Complete the following:
1) List every character sequence that the post on directory traversal gives as a way for an attacker to move up out of a base path, including any encoded form it mentions.
2) Carry the post on directory traversal forward from the point where it stops, without drawing on the material that follows it.

Page:
····················

9

A common vulnerability is for web applications to accept a filesystem path as a request parameter, and then perform some action on the specified path. For example, retrieving a file and returning it to the user, or perhaps even writing/deleting a file. This can allow malicious users to access files they're not supposed to be able to access, such as source code, password files, etc.

This can be a problem even if you prepend a base path, because an attacker can use directory traversal sequences like ../ (*nix) and ..\ (Windows) to traverse up out of the base path and into restricted directories and files.

The general idea then, is to either outright ban any such traversal sequences, or to "normalize" paths containing these sequences and then check that they still fall within the base path.

From what I understand, trying to blacklist traversal sequences in the request parameter is difficult, because there are alternate URL and Unicode encodings (e.g. %2e%2e%2f, and many, many others) that may end up being interpreted by the web server as ../ or ..\.

····················

Data supplied:
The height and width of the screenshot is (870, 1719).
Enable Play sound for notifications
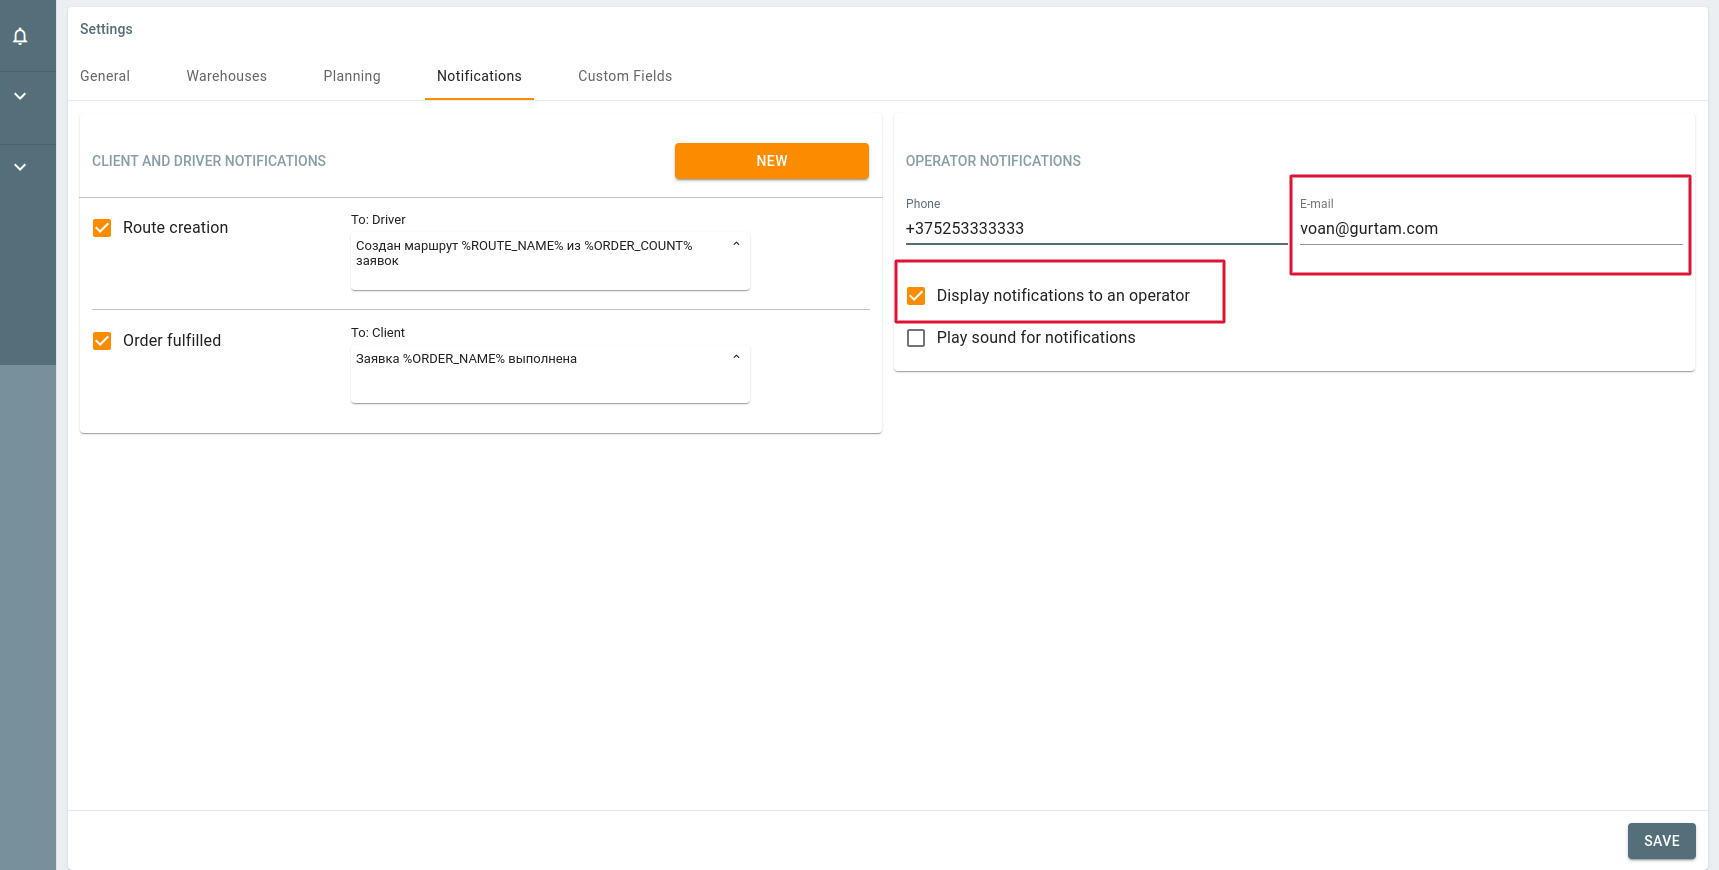coord(916,338)
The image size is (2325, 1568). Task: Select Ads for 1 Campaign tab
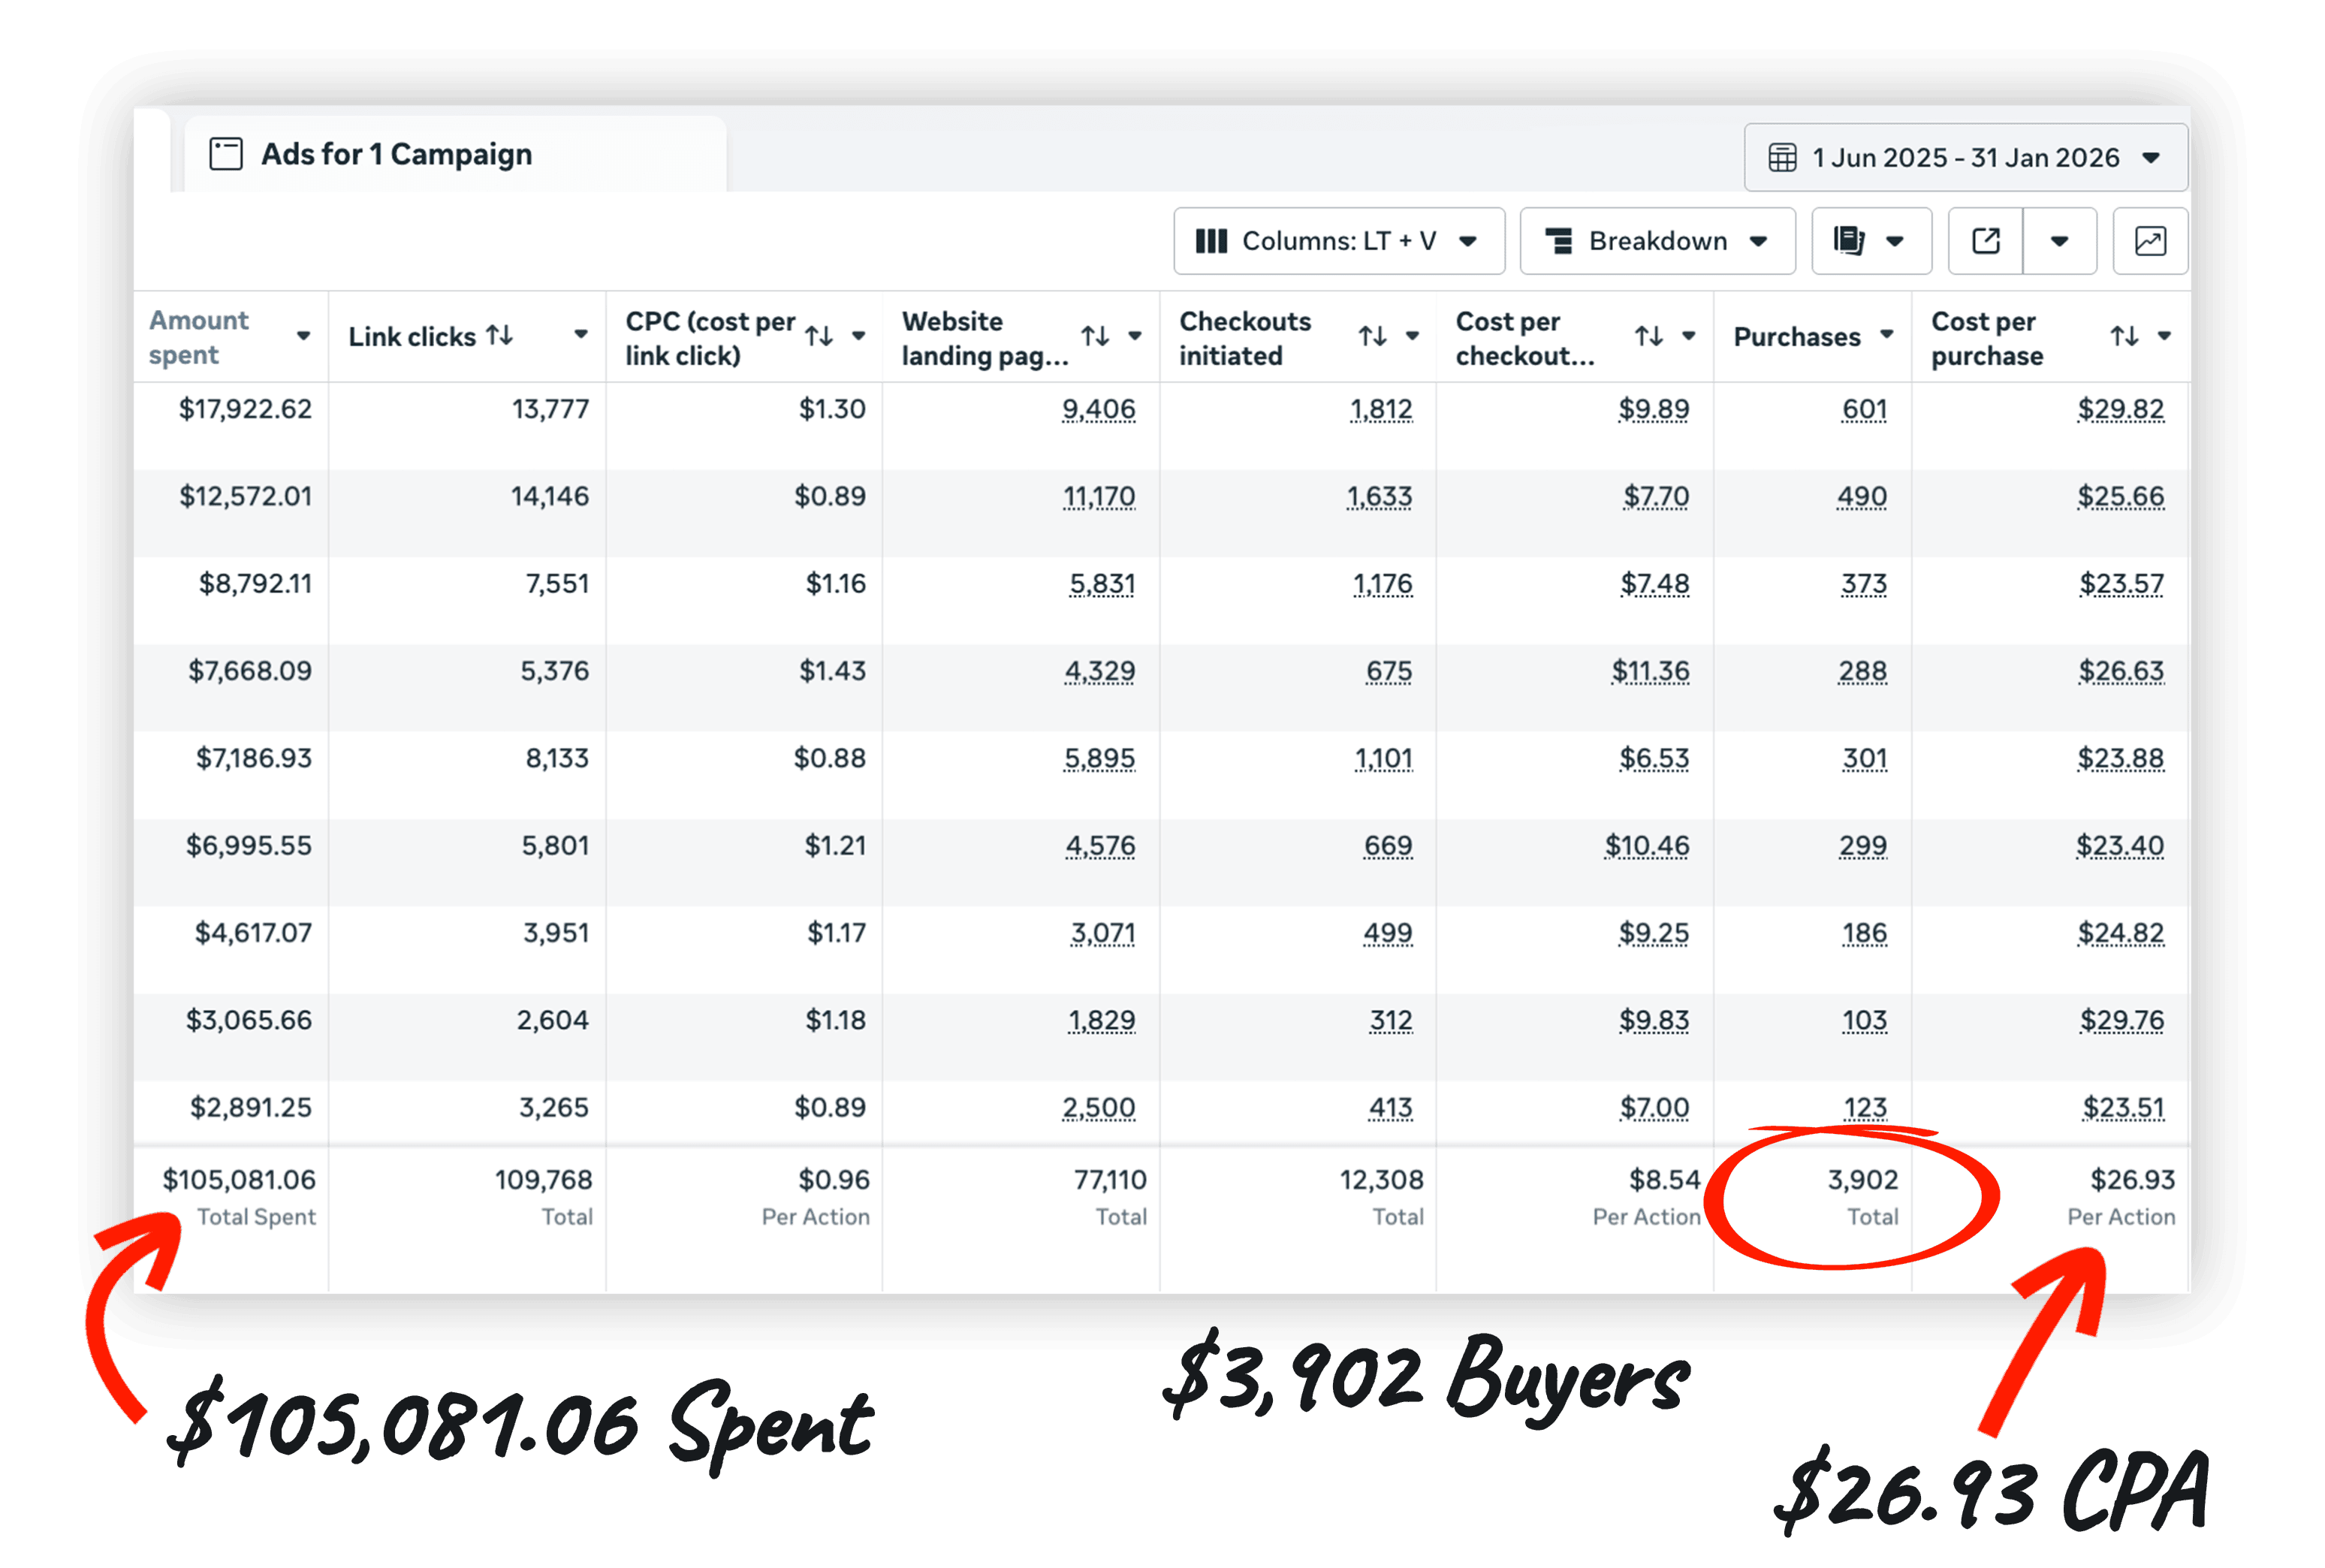click(x=396, y=155)
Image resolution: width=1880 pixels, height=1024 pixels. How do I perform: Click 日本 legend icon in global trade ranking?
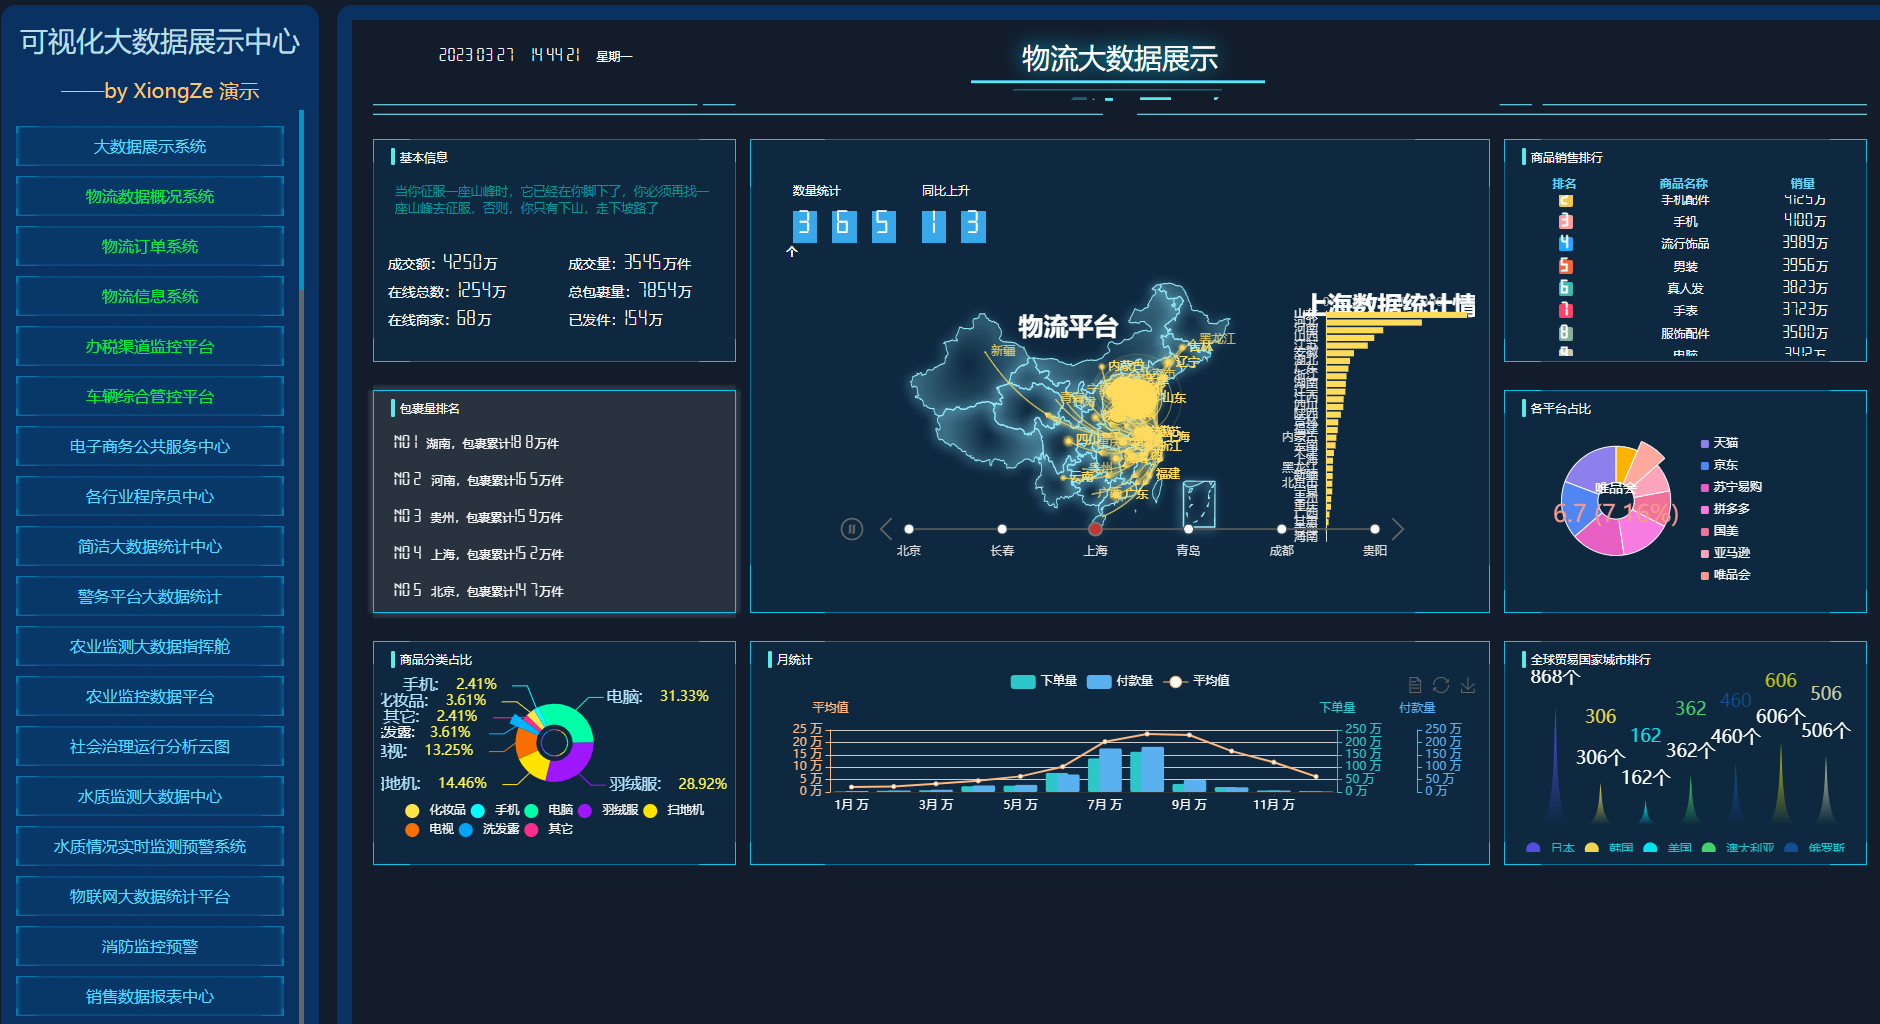tap(1534, 848)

····················

Solved tasks:
1)
- ../
- ..\
- %2e%2e%2f

2)
However, are alternate encodings still a problem if we normalize the path after it has been received by the web server (e.g., Apache) and passed to my application? For example, using these normalization rules?

My reasoning is that, whether the web server receives %2e%2e%2f and decodes it to ../, or the web server directly receives ../, the normalization algorithm will see ../ and resolve/filter it before checking against the base directory. Even if an attacker uses a double-encoding like %252e%252e%252f, it will be decoded as %2e%2e%2f, which will be treated literally by the OS/file system.

However, in this question, it suggests that:

However, if a web server is serving files and decoding the unicode is done after the check that prevents directory traversal or done slightly differently by the operating system, this attack may get past the filter allowing the attack to work.

So in other words, are there any known sequences of characters that could make it past the web server's decoding AND the aforementioned normalization routine (which handles ../ or ..\), that could be interpreted by the OS or lower-level file handling functions as directory traversal?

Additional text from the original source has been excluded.